--- AVAILABLE RECORDS Enclosed Below ---

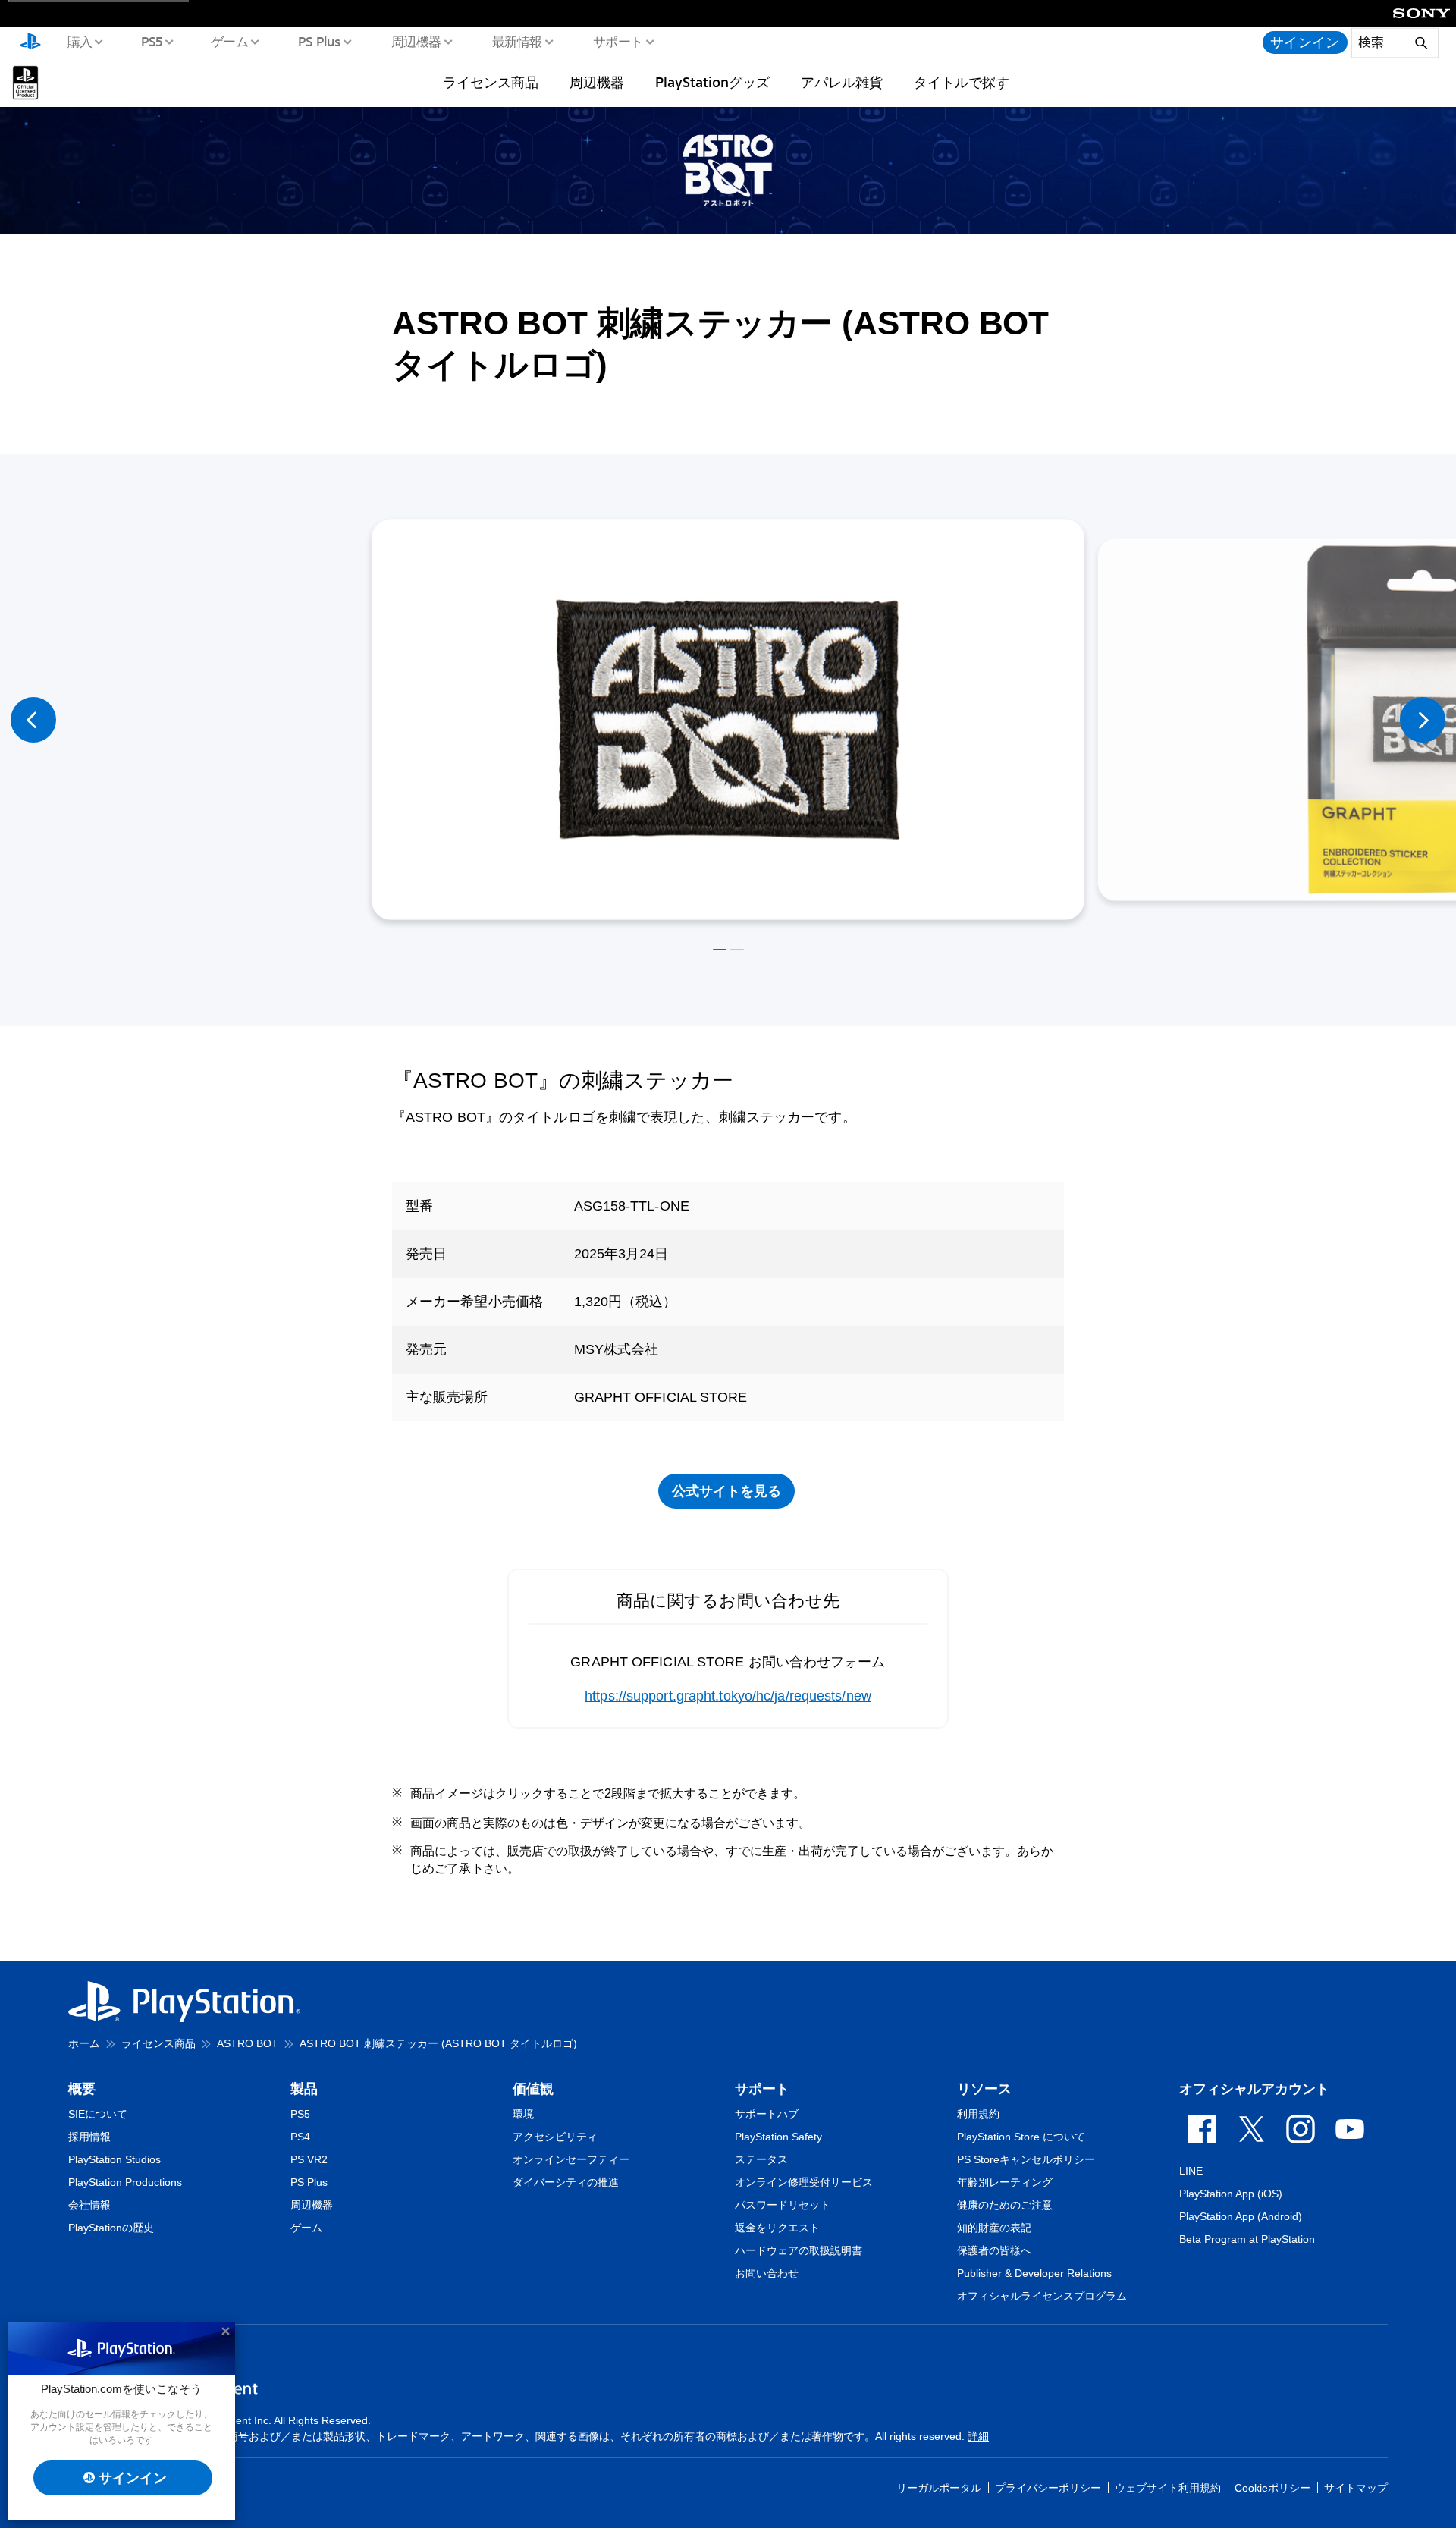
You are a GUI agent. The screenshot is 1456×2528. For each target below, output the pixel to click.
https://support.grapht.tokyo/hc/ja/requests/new (728, 1696)
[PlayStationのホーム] (30, 42)
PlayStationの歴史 (111, 2228)
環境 (523, 2114)
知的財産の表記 (994, 2228)
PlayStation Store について (1021, 2137)
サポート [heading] (762, 2088)
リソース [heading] (984, 2088)
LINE (1191, 2171)
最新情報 (516, 41)
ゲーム (229, 41)
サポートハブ (767, 2114)
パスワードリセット (782, 2205)
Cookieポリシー (1272, 2488)
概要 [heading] (82, 2088)
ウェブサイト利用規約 (1168, 2488)
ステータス (761, 2159)
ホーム (84, 2043)
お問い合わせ (767, 2273)
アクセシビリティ (555, 2137)
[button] (719, 949)
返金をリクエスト (777, 2228)
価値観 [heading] (533, 2088)
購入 (79, 41)
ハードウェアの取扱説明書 (798, 2250)
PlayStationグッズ (712, 82)
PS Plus (318, 41)
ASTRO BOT (247, 2043)
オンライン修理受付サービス (804, 2182)
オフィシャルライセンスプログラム (1042, 2296)
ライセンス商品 (490, 82)
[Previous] (33, 720)
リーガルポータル (938, 2488)
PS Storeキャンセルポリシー (1026, 2159)
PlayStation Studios (114, 2159)
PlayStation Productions (125, 2182)
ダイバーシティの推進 (566, 2182)
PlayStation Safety (778, 2137)
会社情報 (89, 2205)
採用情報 (89, 2137)
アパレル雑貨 (842, 82)
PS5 (151, 41)
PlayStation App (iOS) (1230, 2193)
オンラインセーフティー (571, 2159)
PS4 (300, 2137)
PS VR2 (309, 2159)
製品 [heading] (304, 2088)
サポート (617, 41)
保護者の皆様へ (994, 2250)
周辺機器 (416, 41)
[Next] (1422, 720)
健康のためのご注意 (1005, 2205)
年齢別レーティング (1005, 2182)
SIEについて (97, 2114)
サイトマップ (1356, 2488)
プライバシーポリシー (1048, 2488)
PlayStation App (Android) (1240, 2216)
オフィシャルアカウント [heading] (1254, 2088)
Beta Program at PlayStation (1247, 2239)
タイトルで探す (961, 82)
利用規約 (978, 2114)
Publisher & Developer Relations (1034, 2273)
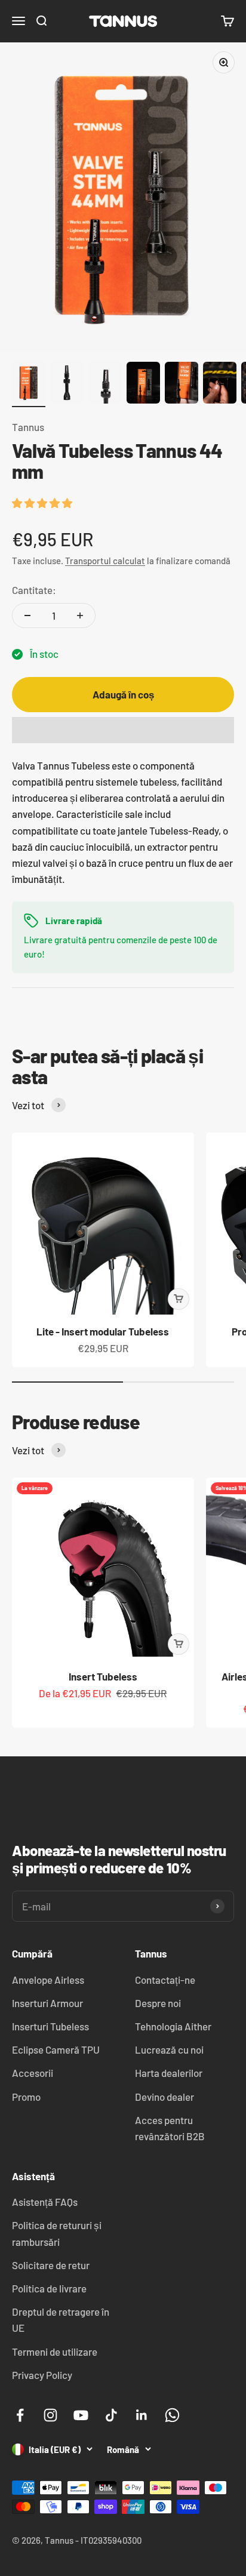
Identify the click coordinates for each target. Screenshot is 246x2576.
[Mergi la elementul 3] (105, 384)
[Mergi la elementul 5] (181, 384)
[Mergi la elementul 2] (67, 384)
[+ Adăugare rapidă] (178, 1299)
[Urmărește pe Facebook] (20, 2415)
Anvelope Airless (48, 1980)
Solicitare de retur (51, 2265)
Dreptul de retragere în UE (60, 2320)
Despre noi (158, 2003)
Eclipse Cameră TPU (56, 2049)
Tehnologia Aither (173, 2026)
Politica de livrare (49, 2288)
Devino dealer (164, 2097)
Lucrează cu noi (169, 2049)
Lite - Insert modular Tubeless (102, 1331)
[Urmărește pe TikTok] (111, 2415)
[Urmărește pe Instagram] (50, 2415)
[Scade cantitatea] (27, 615)
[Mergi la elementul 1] (28, 384)
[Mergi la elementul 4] (143, 384)
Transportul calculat (105, 560)
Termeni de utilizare (54, 2352)
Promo (26, 2097)
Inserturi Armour (47, 2003)
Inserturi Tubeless (50, 2026)
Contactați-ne (165, 1980)
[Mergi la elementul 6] (219, 384)
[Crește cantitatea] (80, 615)
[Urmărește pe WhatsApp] (172, 2415)
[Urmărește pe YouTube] (81, 2415)
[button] (43, 503)
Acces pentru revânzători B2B (170, 2128)
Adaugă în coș (123, 694)
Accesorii (32, 2073)
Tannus (28, 427)
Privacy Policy (42, 2375)
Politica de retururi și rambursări (57, 2233)
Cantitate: (34, 590)
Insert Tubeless (103, 1676)
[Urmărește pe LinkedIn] (142, 2415)
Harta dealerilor (168, 2073)
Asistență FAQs (45, 2202)
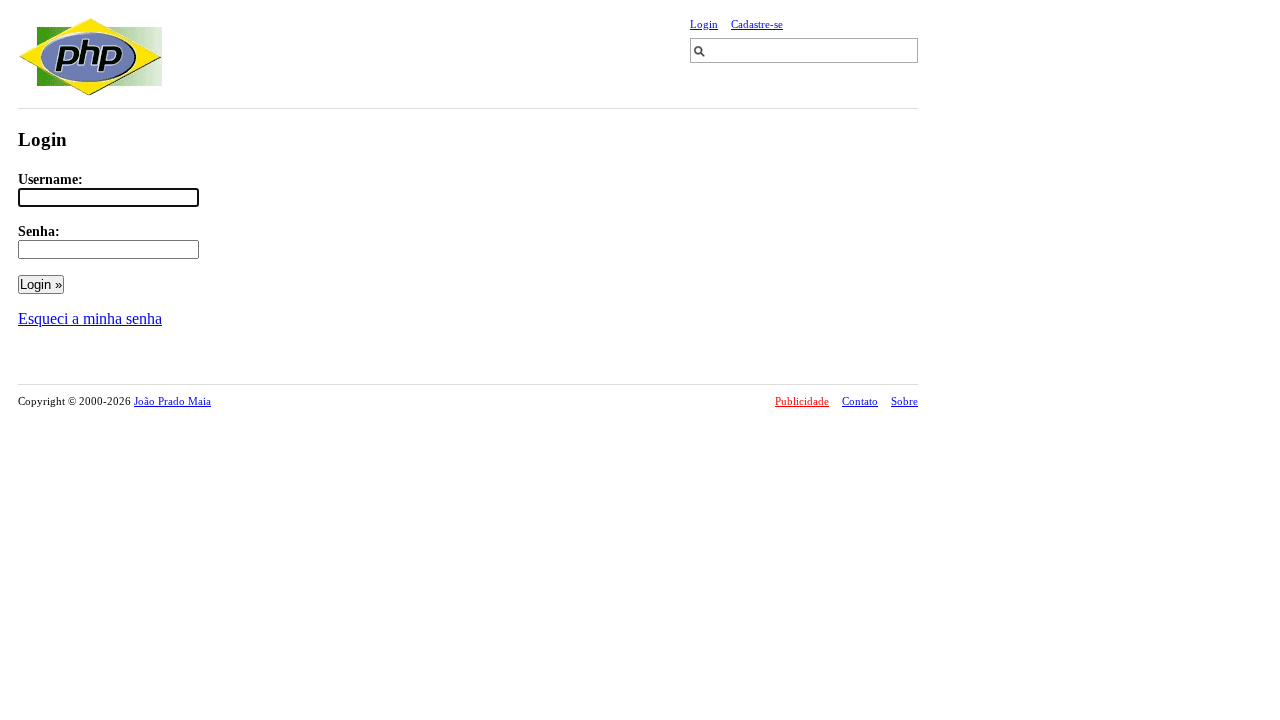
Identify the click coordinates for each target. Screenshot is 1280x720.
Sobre (904, 401)
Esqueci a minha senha (90, 318)
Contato (860, 401)
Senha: (39, 231)
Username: (50, 179)
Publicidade (802, 401)
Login (704, 24)
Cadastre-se (757, 24)
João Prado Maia (172, 401)
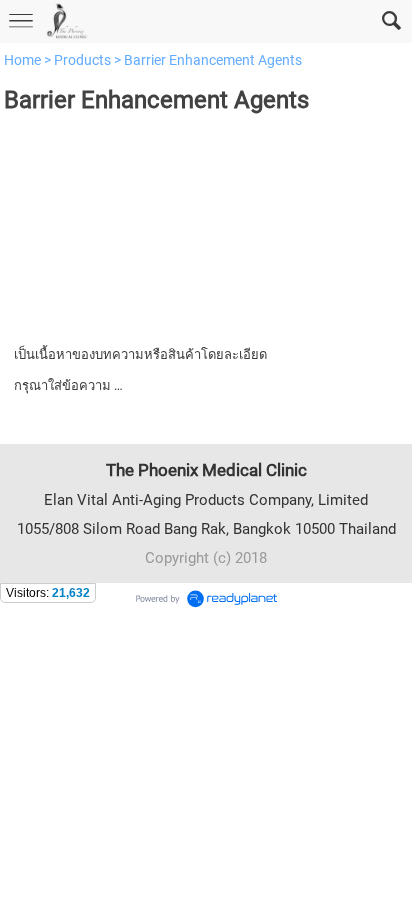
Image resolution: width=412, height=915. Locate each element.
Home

--- End of Enclosed AVAILABLE RECORDS ---

- [WHAT IS NEEDED] The response must match the data line for line, from its first line through the line with "お問い合わせ (767, 2273)", inclusive, and must leave out the pictures.

- [YOUR SOLUTION]
You are a GUI agent. The screenshot is 1456×2528. For each target below, output the pixel to click.
https://support.grapht.tokyo/hc/ja/requests/new (728, 1696)
[PlayStationのホーム] (30, 42)
PlayStationの歴史 (111, 2228)
環境 (523, 2114)
知的財産の表記 (994, 2228)
PlayStation Store について (1021, 2137)
サポート [heading] (762, 2088)
リソース [heading] (984, 2088)
LINE (1191, 2171)
最新情報 (516, 41)
ゲーム (229, 41)
サポートハブ (767, 2114)
パスワードリセット (782, 2205)
Cookieポリシー (1272, 2488)
概要 [heading] (82, 2088)
ウェブサイト利用規約 (1168, 2488)
ステータス (761, 2159)
ホーム (84, 2043)
お問い合わせ (767, 2273)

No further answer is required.